## Source material
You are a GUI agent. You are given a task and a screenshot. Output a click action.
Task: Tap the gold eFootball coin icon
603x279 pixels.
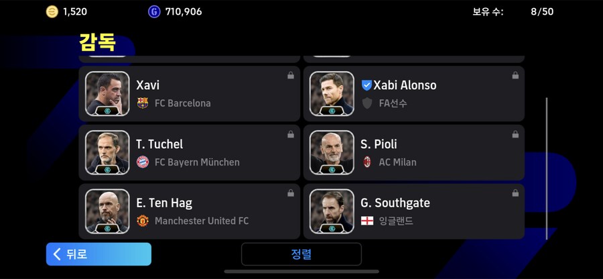[x=52, y=11]
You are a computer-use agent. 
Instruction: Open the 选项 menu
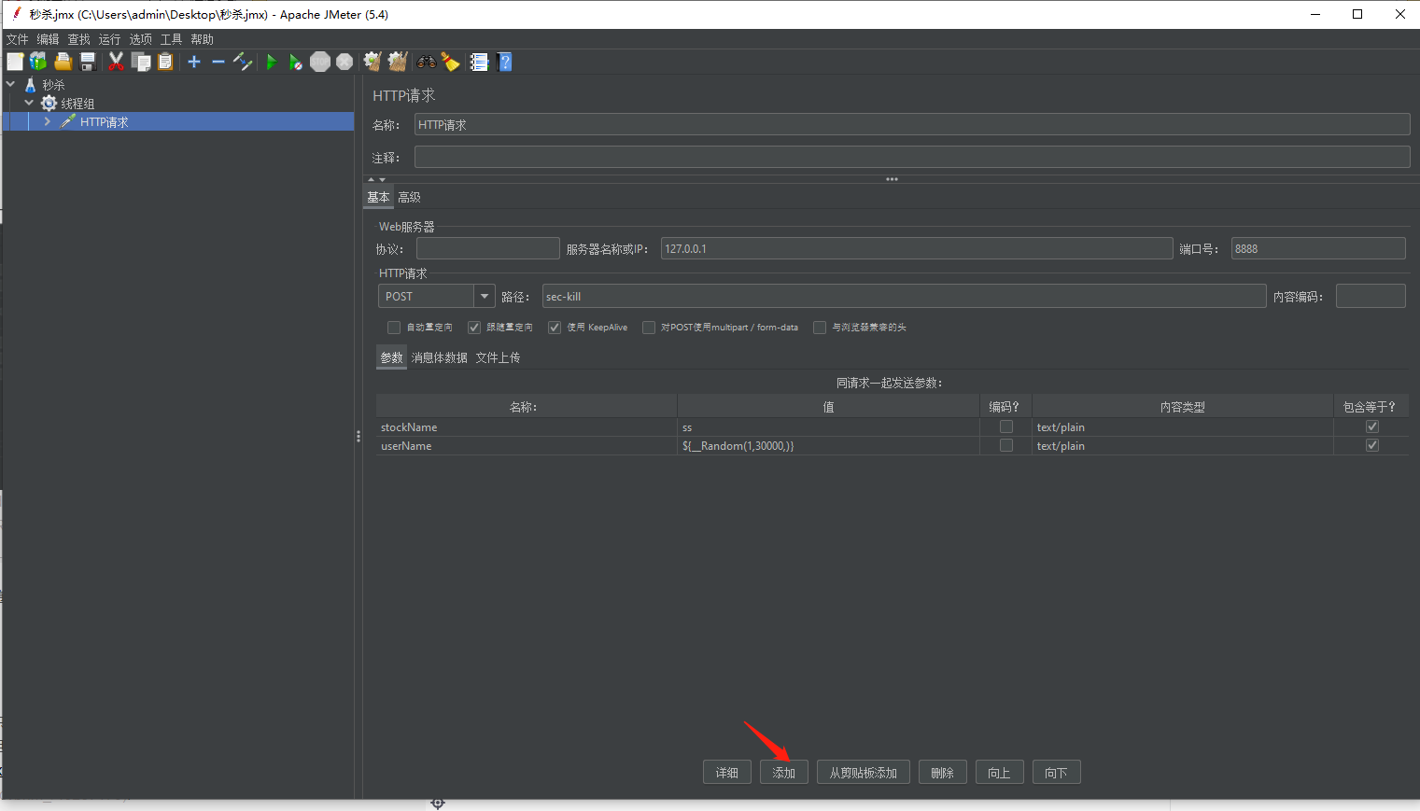[140, 39]
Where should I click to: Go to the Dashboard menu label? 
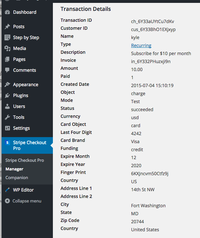tap(25, 12)
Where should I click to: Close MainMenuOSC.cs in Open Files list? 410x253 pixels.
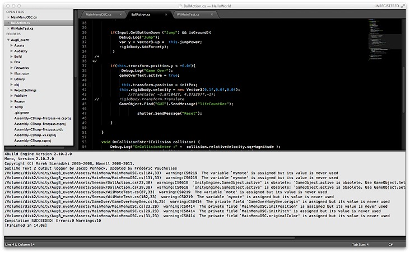(x=8, y=17)
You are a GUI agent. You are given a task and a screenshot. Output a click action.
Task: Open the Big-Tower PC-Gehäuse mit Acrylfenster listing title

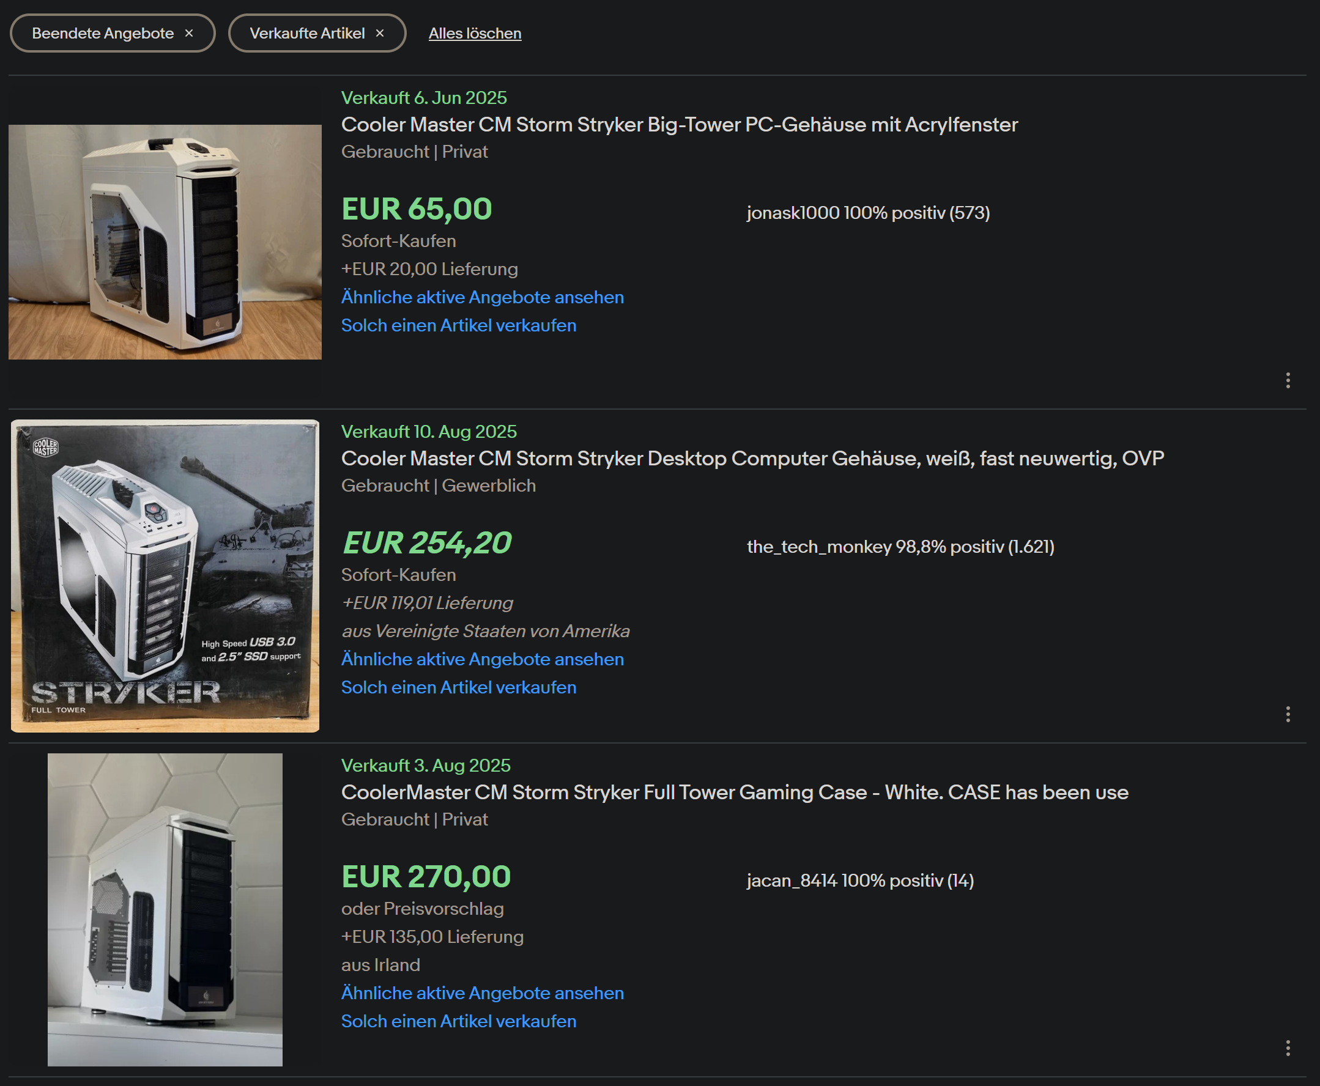pos(679,124)
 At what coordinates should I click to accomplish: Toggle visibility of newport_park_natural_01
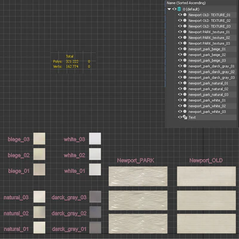(180, 83)
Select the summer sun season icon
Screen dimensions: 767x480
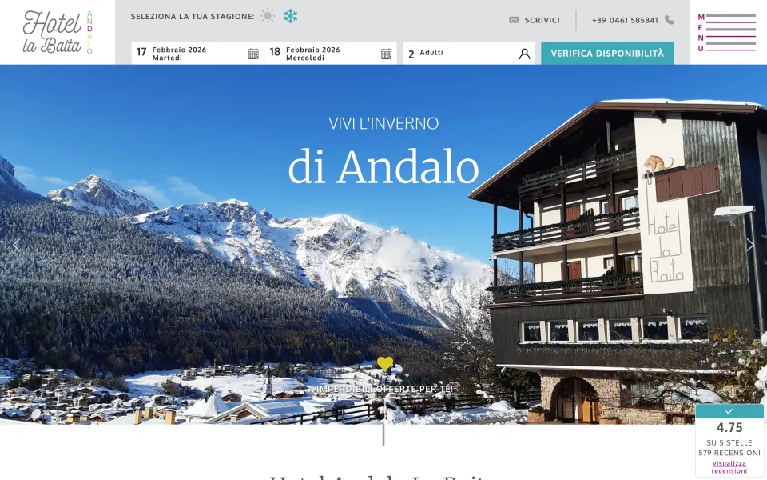coord(268,16)
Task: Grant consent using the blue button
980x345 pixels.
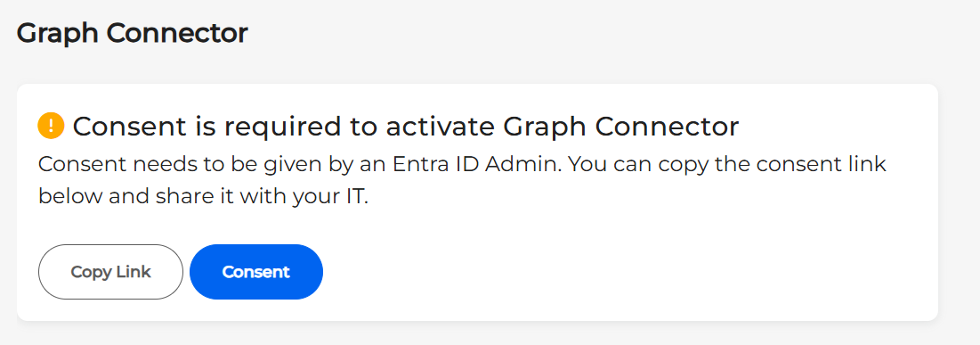Action: (256, 272)
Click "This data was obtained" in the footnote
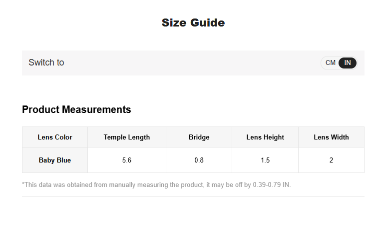This screenshot has height=229, width=374. [x=55, y=185]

## Problem to solve
Wherever the string "icon" appears in the data above, report the whole line.

## Response
Task: Tap the gold eFootball coin icon
Select the summer sun season icon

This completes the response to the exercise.